Poco antes de la Segunda Guerra Mundial, me sentí repentinamente débil y manifesté síntomas alarmantes. Me sometí a radiografías las cuales revelaron que estaba sufriendo de tuberculosis del pulmón izquierdo y dilatación del corazón. No obstante todo esto, me alisté en el ejército. Durante la guerra no era menester que los hombres que se alistaban en el ejército fueran examinados físicamente. Cuando volví a la vida civil, otros males físicos se unieron a los que ya tenía, tales como una úlcera en el estómago, frecuentes resfriados acompañados de catarro, agudos dolores de cabeza, dificultad para oír y respirar, y muchos otros.

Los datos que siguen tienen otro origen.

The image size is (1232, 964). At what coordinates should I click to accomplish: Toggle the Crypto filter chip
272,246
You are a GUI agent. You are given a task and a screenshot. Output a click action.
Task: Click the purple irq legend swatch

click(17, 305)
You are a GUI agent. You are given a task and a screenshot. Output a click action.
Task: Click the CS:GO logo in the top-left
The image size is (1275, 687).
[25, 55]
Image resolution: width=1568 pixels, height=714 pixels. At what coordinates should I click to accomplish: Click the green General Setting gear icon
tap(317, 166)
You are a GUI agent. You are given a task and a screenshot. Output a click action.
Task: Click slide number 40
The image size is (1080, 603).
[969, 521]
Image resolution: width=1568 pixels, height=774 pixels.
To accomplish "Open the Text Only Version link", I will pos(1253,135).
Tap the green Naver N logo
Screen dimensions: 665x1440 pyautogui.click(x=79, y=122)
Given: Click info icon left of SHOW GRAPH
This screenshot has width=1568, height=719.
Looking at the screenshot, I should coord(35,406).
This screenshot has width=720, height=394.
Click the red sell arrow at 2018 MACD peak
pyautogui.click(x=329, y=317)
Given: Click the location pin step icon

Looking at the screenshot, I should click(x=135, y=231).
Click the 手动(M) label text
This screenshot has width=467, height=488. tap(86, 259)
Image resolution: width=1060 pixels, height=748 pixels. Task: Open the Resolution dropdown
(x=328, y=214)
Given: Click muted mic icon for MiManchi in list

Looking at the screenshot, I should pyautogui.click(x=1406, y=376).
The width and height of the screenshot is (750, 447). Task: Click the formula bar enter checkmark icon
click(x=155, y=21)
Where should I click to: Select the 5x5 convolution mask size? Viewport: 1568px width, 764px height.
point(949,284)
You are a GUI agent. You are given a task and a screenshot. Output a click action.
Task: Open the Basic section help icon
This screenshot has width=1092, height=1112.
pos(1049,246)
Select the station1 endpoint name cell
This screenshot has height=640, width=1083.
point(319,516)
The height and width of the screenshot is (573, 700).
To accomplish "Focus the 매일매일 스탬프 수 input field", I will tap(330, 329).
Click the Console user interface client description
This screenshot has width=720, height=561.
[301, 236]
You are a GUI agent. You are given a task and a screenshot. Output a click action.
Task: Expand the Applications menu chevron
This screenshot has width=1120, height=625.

No obstante, estos males, que me tuvieron esclavizado durante diecisiete largos años, desde 1940 hasta 1957, hicieron más profunda mi devoción a la Iglesia Anglicana. Comencé a estudiar la Santa Biblia, leyendo con gran empeño desde el Génesis hasta el Apocalipsis. Como resultado de mi estudio toda vez que participaba en concursos bíblicos que aparecían en la publicación “El Eclesiástico Anglicano”, yo siempre ganaba el primer premio. El premio ofrecido al ganador era dinero o una Santa Biblia. Cada vez que recibía un premio lo regalaba — el dinero lo donaba a la iglesia, y la Santa Biblia a un amigo o pariente que la necesitara. A pesar de mi estudio en busca de la Verdad, y aunque tomaba las medicinas prescritas por los médicos para cada uno de mis males, percibí que en vez de mejorar, mi salud iba decayendo gradualmente.
Un domingo compré un ejemplar de un semanario local. En él leí un poema sanador muy conmovedor acerca de un inválido que había sufrido de parálisis durante cuatro años. Finalmente el médico-jefe del hospital lo desahució. Un Científico Cristiano lo visitó y oró por él. A la mañana siguiente el paciente pudo sentarse, y una semana más tarde pudo ponerse de pie, al mes caminó ocho kilómetros, y a los tres meses se encontraba restaurado completamente y pudo retornar a su antigua ocupación como maestro de una escuela pública.